Linux Kernel BPF Scalar Forking Vulnerability in Verifier Function Allows Out-of-Bounds Map Access

A vulnerability in the Linux kernel's BPF (Berkeley Packet Filter) subsystem has been addressed. The issue arose in the BPF verifier's scalar forking logic, specifically within the 'maybe_fork_scalars()' function. This function is invoked for both BPF_AND and BPF_OR operations when the source operand is a constant. The vulnerability occurs when the destination operand (dst) has a signed range of [-1, 0]. In this scenario, the verifier state is forked incorrectly: the pushed path receives dst = 0, while the current path gets dst = -1. This behavior is correct for BPF_AND, but problematic for BPF_OR, leading to a divergence between the verifier's analysis and the actual runtime behavior.
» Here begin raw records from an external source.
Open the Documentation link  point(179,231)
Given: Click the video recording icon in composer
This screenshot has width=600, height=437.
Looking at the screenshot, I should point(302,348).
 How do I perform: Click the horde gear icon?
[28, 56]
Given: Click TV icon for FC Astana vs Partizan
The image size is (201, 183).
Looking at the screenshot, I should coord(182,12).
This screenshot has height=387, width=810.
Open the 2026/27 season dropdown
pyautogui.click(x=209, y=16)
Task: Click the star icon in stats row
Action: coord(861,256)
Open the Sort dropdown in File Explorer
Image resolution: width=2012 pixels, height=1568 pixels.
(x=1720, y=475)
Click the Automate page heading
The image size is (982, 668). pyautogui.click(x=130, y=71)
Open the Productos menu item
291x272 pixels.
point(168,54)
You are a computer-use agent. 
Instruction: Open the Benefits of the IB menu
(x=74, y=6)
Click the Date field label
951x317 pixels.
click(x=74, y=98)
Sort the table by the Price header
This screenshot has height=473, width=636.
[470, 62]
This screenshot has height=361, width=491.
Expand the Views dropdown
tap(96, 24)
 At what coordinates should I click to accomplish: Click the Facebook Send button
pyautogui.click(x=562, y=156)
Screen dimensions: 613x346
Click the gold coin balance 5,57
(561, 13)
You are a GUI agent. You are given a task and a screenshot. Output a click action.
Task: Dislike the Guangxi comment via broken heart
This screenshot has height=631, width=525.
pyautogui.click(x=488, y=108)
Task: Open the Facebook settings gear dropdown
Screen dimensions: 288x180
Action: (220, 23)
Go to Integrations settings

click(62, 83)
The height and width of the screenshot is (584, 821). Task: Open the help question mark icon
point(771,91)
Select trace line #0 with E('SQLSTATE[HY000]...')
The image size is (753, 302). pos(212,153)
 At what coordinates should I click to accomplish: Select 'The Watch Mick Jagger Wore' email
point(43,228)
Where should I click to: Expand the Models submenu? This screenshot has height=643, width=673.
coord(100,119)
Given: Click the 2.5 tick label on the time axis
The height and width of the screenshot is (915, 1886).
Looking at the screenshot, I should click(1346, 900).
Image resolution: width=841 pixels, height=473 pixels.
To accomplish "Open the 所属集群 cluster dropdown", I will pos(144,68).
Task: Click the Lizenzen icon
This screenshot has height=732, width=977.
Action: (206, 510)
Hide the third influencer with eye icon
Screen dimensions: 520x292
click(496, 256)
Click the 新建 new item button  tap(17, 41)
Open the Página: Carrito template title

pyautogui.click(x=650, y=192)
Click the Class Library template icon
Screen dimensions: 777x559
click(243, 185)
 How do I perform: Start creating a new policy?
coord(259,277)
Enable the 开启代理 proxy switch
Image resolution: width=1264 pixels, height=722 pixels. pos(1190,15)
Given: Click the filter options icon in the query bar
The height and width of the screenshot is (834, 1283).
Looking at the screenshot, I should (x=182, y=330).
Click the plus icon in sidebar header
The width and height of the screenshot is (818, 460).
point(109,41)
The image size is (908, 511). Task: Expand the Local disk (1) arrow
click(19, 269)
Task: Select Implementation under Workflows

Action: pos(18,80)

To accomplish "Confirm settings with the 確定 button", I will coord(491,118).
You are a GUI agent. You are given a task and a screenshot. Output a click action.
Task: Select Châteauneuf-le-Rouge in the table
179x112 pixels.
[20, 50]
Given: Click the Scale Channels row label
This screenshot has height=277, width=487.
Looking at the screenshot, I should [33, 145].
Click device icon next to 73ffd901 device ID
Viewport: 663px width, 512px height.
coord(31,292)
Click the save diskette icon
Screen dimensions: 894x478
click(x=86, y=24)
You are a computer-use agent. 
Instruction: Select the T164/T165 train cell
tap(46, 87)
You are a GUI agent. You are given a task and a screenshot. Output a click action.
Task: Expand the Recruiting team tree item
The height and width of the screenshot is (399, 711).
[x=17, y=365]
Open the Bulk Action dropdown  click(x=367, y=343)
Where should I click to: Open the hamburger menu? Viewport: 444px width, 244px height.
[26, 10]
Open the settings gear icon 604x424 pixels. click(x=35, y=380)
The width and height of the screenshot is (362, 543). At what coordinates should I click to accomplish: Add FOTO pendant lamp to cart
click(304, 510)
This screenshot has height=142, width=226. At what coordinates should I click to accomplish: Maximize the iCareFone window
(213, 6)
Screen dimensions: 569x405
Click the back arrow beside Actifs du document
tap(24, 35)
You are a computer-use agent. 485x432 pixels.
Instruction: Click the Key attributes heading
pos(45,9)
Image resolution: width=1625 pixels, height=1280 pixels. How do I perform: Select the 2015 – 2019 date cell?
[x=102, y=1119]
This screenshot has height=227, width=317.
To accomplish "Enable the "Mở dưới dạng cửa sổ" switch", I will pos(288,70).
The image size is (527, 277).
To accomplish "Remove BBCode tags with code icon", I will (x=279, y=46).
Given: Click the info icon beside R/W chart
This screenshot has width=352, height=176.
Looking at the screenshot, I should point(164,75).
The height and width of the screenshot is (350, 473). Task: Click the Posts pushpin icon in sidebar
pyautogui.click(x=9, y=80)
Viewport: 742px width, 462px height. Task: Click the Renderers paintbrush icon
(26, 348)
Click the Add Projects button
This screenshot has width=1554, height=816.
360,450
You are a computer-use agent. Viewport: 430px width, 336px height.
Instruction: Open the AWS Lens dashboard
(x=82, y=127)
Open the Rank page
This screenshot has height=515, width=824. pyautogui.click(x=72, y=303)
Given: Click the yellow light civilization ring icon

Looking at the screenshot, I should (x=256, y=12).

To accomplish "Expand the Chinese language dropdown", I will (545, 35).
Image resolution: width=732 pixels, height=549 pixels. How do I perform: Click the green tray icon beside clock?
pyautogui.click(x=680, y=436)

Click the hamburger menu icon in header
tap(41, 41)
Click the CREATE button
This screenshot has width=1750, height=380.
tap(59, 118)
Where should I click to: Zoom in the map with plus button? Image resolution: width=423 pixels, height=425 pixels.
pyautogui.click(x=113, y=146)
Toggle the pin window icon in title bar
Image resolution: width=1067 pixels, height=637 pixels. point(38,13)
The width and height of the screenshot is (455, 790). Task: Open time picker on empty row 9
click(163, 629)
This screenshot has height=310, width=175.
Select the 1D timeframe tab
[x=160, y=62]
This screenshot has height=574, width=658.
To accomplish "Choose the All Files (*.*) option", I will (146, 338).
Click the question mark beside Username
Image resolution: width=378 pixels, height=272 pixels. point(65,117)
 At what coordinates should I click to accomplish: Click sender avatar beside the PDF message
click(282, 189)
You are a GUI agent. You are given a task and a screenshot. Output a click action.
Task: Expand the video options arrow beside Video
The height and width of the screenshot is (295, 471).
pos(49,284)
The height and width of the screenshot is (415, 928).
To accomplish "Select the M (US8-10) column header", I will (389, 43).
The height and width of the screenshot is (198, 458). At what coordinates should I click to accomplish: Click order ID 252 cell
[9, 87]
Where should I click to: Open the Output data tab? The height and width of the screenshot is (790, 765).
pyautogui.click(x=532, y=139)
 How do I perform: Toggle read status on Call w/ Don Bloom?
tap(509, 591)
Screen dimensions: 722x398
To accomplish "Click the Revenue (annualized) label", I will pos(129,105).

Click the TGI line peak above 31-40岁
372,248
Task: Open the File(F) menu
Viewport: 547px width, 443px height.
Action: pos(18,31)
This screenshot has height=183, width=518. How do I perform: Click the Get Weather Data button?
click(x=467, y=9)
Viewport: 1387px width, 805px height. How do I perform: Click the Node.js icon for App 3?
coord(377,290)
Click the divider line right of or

Consequently, this divergence can be exploited to access BPF maps out of bounds, potentially causing undefined behavior or crashes.

Impact

Exploitation of this vulnerability allows for out-of-bounds access to BPF maps, which can lead to undefined behavior or crashes.

Reproduction

The vulnerability can be reproduced by creating a BPF program that uses the BPF_OR operation with a constant source operand, while the destination operand has a signed range of [-1, 0]. This will trigger the faulty scalar forking in the verifier, creating a divergence that can be exploited to access BPF maps out of bounds.

Remediation

Users can upgrade to the latest version of the Linux kernel where this vulnerability has been fixed. Instructions for downloading the patched version are available on the official Linux kernel website.